**Your goal:** Taking the line with "This screenshot has width=247, height=181." as the start, reproduce every line until the records end, exactly and with nothing added.

Collected data:
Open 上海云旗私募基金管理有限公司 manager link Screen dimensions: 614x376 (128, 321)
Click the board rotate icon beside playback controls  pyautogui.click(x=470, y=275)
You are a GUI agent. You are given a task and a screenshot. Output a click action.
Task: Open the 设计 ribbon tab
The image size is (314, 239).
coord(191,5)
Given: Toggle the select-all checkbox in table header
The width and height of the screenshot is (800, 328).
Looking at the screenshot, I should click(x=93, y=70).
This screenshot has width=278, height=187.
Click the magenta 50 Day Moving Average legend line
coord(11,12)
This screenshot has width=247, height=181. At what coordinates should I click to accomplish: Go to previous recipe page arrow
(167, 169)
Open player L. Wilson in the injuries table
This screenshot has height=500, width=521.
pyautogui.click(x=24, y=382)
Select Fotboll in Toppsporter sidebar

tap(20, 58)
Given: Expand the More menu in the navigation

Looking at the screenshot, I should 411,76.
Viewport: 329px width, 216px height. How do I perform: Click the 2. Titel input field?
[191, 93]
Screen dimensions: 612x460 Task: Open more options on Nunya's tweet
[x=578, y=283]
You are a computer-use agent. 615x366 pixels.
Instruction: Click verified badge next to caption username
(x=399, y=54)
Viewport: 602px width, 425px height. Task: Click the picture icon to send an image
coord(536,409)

**Reply to the task:**
This screenshot has width=247, height=181. At what coordinates should I click to accomplish: Go to previous recipe page arrow
(167, 169)
Open player L. Wilson in the injuries table
This screenshot has height=500, width=521.
pyautogui.click(x=24, y=382)
Select Fotboll in Toppsporter sidebar

tap(20, 58)
Given: Expand the More menu in the navigation

Looking at the screenshot, I should 411,76.
Viewport: 329px width, 216px height. How do I perform: Click the 2. Titel input field?
[191, 93]
Screen dimensions: 612x460 Task: Open more options on Nunya's tweet
[x=578, y=283]
You are a computer-use agent. 615x366 pixels.
Instruction: Click verified badge next to caption username
(x=399, y=54)
Viewport: 602px width, 425px height. Task: Click the picture icon to send an image
coord(536,409)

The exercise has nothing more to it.